What you say here is very similar to George Lakoff's concept of moral framing. When facts contradict the frame, the facts are discarded.

I have to take issue with your intelligent design/evolution example. Evolution does not ask people to believe in eternal matter. The origin of matter is a testable theory. What precedes the origin is not.

by Blogger Rich James, 1/31/2006 12:38 PM  

To elaborate further on my previous post, while I disagreed with the particular example on evolution, I agree with the larger point. One could say we all operate on a level of "faith," a set of deeply embedded assumptions about how the world works, a light that illuminates what we see.

The word faith becomes a problematic term because it is identified with common conceptions of religious faith. I guess the dark side of faith is dogma, when one is so wedded to a world view that all facts must conform to it. I think this occurs in the sciences as well as religion or any other community of thought for that matter.

As our knowledge of the world grows we will have to continually reassess how understand. Being able to recognize that our preconceptions may blind us is a mark of maturity. I wish I practiced that more often myself.

by Blogger Rich James, 2/01/2006 1:45 PM  

Thanks for the blog comments, Rich. I appreciate the clarification regarding the issue of eternal matter. This helps in my personal education on the topic.

The point I was trying to make is that there’s some “faith” on both sides of the discussion (along with the point that both sides often stick to their moral frames—thanks for the Lakoff reference). The intelligent design faith starts with the existence of a designer—most often a thinly disguised reference to God. From your perspective, where is “faith” involved with evolutionary theory?

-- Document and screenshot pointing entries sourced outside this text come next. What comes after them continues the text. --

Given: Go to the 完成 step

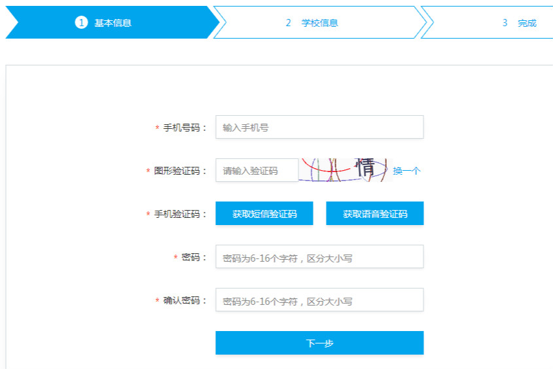Looking at the screenshot, I should click(x=527, y=23).
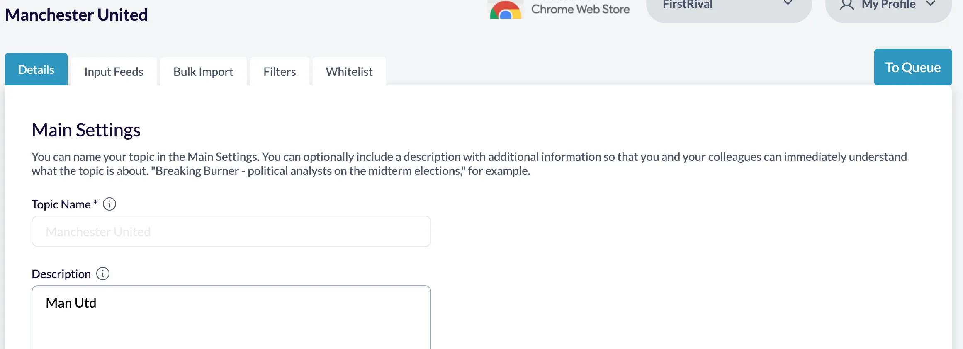Show the Whitelist tab
963x349 pixels.
[x=349, y=72]
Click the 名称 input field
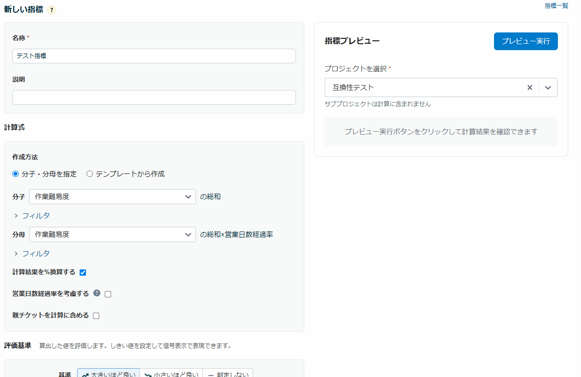Screen dimensions: 581x377 click(154, 56)
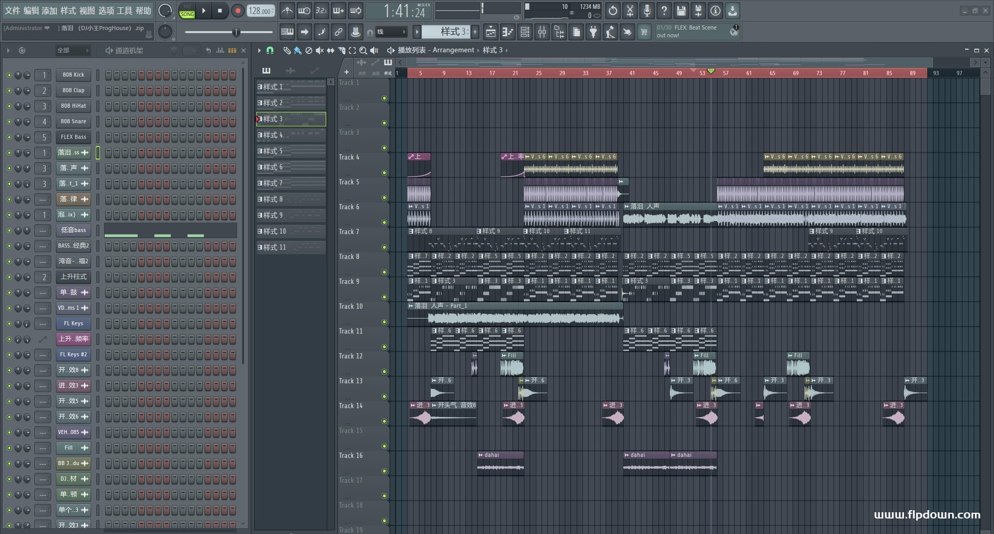Select the Zoom tool in playlist toolbar
Image resolution: width=994 pixels, height=534 pixels.
pyautogui.click(x=363, y=50)
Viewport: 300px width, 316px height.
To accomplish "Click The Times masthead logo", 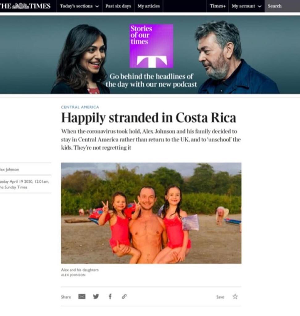I will 25,6.
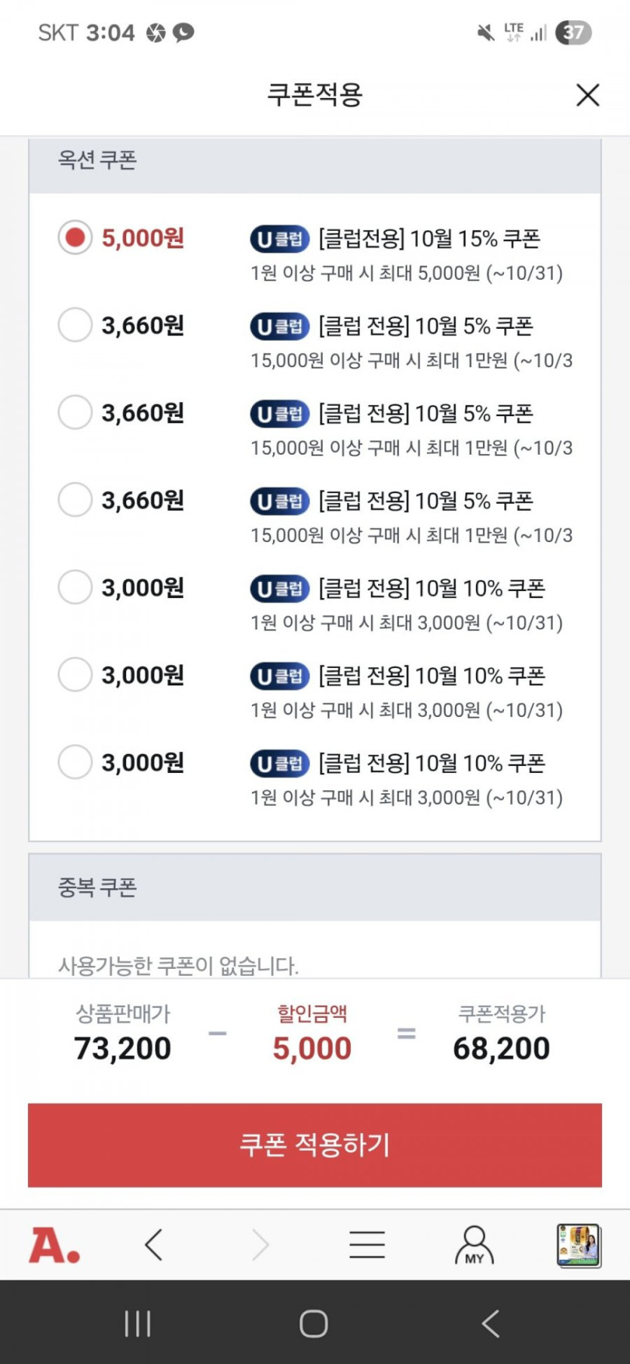Close the coupon apply dialog
The height and width of the screenshot is (1364, 630).
pos(588,95)
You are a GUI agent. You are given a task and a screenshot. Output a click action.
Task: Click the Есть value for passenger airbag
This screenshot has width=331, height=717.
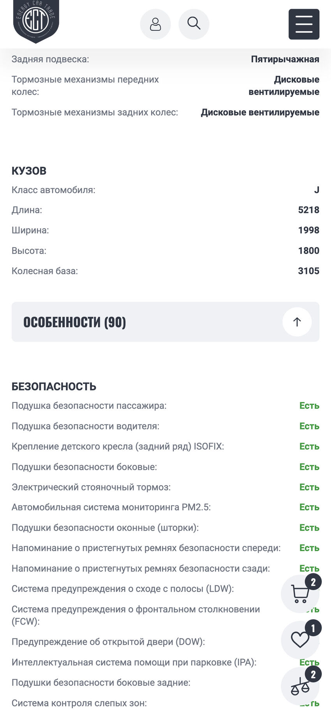click(309, 406)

This clearly strays from my professional interests and competence (and even the focus of this blog…). I just find the whole area incredibly interesting, and the dynamics of the debate remarkable from many perspectives.

by Blogger Andy, 2/01/2006 5:19 PM  

teacherlearner, I'd love to hear how the analysis went for your class. Watching the post-speech analysis on TV and newspapers, I only find more reinforcement of the Emory study, not less.